**** LISTADO DE REGISTROS

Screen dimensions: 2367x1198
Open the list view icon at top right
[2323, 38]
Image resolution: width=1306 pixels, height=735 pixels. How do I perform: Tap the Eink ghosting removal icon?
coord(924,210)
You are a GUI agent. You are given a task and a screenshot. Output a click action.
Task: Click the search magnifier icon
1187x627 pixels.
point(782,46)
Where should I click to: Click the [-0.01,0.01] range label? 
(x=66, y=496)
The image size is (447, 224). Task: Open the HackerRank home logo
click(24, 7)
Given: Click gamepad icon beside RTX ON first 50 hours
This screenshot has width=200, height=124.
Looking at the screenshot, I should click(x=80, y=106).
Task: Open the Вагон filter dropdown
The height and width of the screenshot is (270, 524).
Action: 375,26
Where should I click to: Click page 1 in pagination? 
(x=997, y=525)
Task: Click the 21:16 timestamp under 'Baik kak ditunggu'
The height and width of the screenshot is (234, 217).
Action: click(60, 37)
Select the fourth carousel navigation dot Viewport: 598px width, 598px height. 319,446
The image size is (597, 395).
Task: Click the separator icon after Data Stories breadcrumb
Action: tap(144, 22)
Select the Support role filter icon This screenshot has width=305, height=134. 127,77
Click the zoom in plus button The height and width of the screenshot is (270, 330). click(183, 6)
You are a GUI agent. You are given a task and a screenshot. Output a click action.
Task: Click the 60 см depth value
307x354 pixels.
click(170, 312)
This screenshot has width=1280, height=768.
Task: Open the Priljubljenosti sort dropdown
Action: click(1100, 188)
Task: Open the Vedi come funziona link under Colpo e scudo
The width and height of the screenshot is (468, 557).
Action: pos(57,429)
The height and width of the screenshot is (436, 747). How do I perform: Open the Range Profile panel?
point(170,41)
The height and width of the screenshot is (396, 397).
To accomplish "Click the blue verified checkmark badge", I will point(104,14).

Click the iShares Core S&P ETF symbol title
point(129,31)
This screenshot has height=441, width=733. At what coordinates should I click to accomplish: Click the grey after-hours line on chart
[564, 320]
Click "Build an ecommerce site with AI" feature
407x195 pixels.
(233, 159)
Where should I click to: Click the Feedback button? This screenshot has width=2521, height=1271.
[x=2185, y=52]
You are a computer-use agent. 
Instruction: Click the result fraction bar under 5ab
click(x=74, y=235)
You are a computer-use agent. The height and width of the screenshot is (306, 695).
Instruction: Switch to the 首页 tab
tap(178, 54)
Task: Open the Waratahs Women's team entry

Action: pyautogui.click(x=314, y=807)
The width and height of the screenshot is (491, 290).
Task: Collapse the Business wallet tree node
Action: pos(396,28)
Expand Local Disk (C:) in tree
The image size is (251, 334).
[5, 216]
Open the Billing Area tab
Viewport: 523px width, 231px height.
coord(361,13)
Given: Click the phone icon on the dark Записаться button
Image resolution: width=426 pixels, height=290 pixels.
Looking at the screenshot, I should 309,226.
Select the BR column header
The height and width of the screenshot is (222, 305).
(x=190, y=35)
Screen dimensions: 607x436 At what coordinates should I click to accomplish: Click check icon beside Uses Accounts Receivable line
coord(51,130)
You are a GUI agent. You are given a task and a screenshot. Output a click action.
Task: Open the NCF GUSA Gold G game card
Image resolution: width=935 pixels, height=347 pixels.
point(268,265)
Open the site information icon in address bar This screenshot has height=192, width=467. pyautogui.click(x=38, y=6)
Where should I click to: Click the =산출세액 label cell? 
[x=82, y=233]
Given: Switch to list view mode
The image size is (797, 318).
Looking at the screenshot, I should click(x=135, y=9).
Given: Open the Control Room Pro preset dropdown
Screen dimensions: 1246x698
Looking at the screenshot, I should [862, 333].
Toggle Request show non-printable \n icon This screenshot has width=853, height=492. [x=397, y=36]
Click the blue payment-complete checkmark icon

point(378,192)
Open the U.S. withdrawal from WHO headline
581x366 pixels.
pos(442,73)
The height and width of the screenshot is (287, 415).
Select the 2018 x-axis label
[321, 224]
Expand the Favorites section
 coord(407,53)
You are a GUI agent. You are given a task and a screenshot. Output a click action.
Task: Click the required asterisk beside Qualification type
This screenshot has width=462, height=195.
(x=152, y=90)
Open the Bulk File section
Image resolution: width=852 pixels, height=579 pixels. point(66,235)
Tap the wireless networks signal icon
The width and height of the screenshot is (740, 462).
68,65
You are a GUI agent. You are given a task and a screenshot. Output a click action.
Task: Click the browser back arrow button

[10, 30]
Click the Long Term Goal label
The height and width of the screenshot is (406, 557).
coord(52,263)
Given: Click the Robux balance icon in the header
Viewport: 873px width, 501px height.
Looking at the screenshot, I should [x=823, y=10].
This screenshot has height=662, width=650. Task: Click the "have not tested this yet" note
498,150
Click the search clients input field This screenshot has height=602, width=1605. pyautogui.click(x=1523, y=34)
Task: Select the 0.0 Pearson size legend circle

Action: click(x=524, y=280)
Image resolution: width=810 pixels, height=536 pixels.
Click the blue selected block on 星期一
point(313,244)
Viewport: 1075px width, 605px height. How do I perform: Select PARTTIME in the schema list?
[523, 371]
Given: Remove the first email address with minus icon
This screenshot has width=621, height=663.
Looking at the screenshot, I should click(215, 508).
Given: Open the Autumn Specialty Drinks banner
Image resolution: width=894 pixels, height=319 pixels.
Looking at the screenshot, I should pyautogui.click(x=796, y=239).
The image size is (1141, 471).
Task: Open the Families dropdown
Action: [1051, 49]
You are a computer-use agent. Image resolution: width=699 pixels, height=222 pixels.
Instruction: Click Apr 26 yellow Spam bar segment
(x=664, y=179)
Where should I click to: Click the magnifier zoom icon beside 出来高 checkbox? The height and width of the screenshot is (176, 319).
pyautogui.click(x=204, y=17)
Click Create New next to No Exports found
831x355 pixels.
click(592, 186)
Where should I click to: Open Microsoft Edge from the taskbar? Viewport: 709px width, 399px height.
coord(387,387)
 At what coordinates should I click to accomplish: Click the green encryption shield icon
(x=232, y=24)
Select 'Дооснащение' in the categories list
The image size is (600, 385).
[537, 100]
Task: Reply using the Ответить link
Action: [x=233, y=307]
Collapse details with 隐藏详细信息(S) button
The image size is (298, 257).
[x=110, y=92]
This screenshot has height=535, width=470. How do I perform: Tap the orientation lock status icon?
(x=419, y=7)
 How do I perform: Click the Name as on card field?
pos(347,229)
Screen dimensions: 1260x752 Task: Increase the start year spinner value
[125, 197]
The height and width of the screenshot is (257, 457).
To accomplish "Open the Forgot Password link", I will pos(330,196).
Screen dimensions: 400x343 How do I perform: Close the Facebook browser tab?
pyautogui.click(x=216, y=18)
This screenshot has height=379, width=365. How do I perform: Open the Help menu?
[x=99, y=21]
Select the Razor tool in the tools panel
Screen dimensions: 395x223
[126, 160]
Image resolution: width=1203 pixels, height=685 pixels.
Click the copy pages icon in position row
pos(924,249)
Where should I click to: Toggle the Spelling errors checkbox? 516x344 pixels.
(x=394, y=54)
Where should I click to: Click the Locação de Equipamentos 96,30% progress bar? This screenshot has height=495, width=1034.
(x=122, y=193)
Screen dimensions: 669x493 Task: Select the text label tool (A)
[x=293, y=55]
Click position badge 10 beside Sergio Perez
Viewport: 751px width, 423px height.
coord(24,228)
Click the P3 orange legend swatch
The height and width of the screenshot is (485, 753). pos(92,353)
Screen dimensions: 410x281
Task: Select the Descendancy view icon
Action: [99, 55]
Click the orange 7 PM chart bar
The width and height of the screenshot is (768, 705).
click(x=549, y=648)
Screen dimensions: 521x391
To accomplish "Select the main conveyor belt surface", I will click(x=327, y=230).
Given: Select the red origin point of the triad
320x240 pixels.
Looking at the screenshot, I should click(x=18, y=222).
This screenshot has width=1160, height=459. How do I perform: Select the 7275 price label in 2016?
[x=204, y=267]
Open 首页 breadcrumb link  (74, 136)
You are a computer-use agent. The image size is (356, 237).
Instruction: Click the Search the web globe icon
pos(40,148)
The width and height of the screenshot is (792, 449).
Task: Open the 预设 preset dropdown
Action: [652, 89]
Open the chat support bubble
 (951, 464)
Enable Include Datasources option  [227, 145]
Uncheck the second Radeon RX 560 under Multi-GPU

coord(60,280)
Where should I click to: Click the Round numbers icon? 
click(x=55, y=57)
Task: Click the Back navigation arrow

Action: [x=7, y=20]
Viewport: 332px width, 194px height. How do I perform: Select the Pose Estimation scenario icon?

********

→ DETALLES DEL EJERCICIO:
Reescribe todo, desde la línea que contiene "Screen dimensions: 521x391" hasta la que contiene "Action: [x=7, y=20]", con "globe" sustituido por "world" y sin ningún otro cambio.

→ LA RESPUESTA:
Screen dimensions: 521x391
To accomplish "Select the main conveyor belt surface", I will click(x=327, y=230).
Given: Select the red origin point of the triad
320x240 pixels.
Looking at the screenshot, I should click(x=18, y=222).
This screenshot has width=1160, height=459. How do I perform: Select the 7275 price label in 2016?
[x=204, y=267]
Open 首页 breadcrumb link  (74, 136)
You are a computer-use agent. The image size is (356, 237).
Instruction: Click the Search the web world icon
pos(40,148)
The width and height of the screenshot is (792, 449).
Task: Open the 预设 preset dropdown
Action: [652, 89]
Open the chat support bubble
 (951, 464)
Enable Include Datasources option  [227, 145]
Uncheck the second Radeon RX 560 under Multi-GPU

coord(60,280)
Where should I click to: Click the Round numbers icon? 
click(x=55, y=57)
Task: Click the Back navigation arrow

Action: [x=7, y=20]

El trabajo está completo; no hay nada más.